Swiss labour law strictly regulates the termination of the employment contract. Except in serious cases allowing for immediate dismissal, an employee can only be fired after giving at least one month’s notice in the first year of employment, two months in the second and three months in the third. However, in the case of a trial period, which can last up to a maximum of 3 months, the notice period is shortened to 7 days.
The trial period serves as a safeguard for the employer and the employee to get to know each other better before committing themselves to a longer employment contract. Indeed, it allows the employer to assess the knowledge and skills of his new employee. Therefore, when one employment contract is succeeded by another, the probationary period is generally not applicable because there is no longer any reason for it, as the employer and employee already know each other quite well.
However, there are exceptions, in particular when the new employment contract provides for significantly different requirements or tasks compared to the old contract and the employer cannot yet form a clear opinion about the employee’s ability to take on these new responsibilities.

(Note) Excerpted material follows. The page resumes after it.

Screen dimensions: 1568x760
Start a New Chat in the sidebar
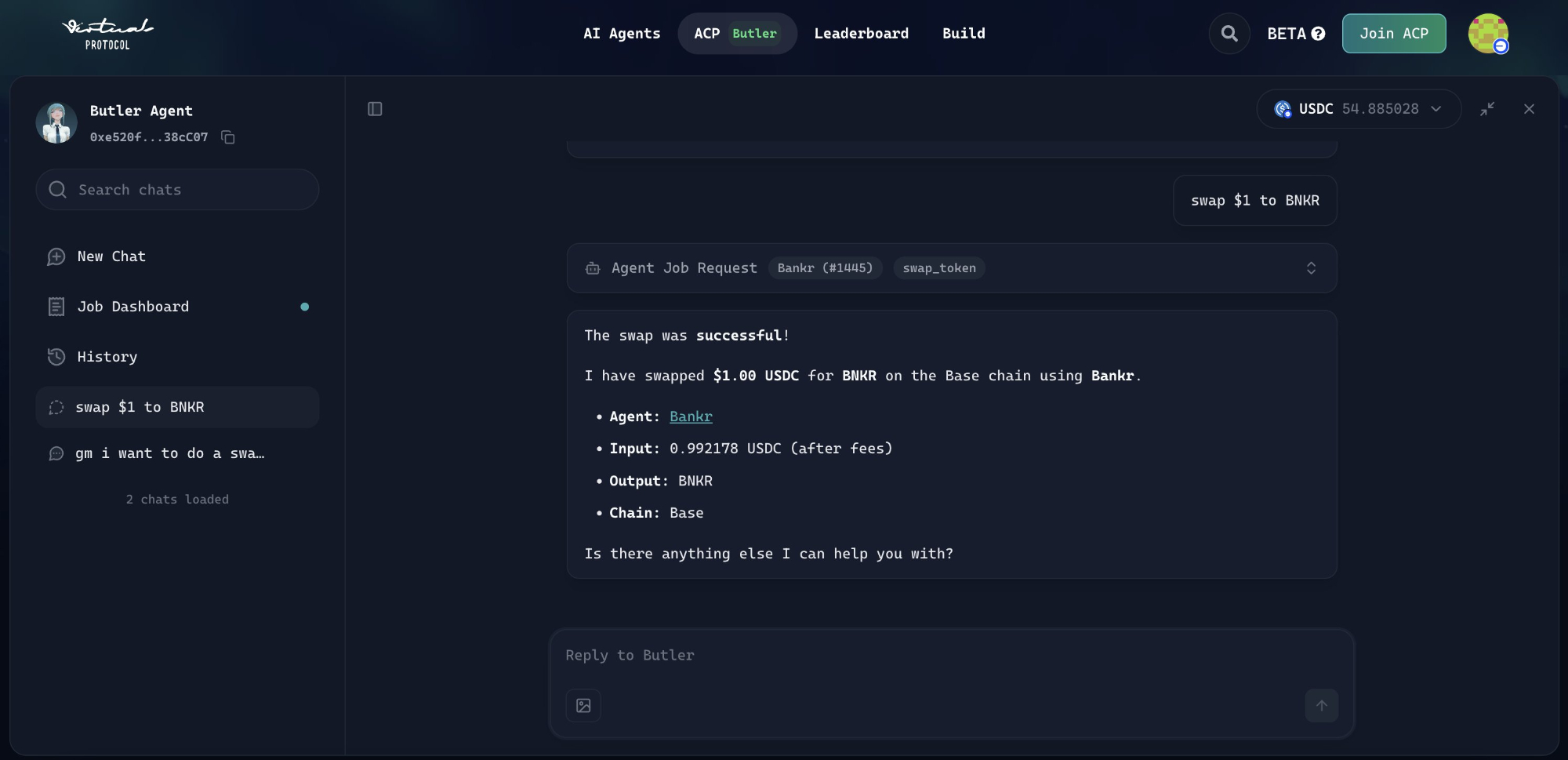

In these circumstances, the trial period is justified and can be applied to this new employment contract.
It should be made clear that the periods of leave are counted not on the duration of each individual contract, but on the duration of service, in the sense that the duration of the probationary contract is added to the contract of indefinite duration that replaces it for the purpose of calculating the notice periods for dismissal.
Failure to comply with the conditions for dismissal often leads to employees paying additional charges and compensation, which is why we advise careful analysis of each situation before making a decision.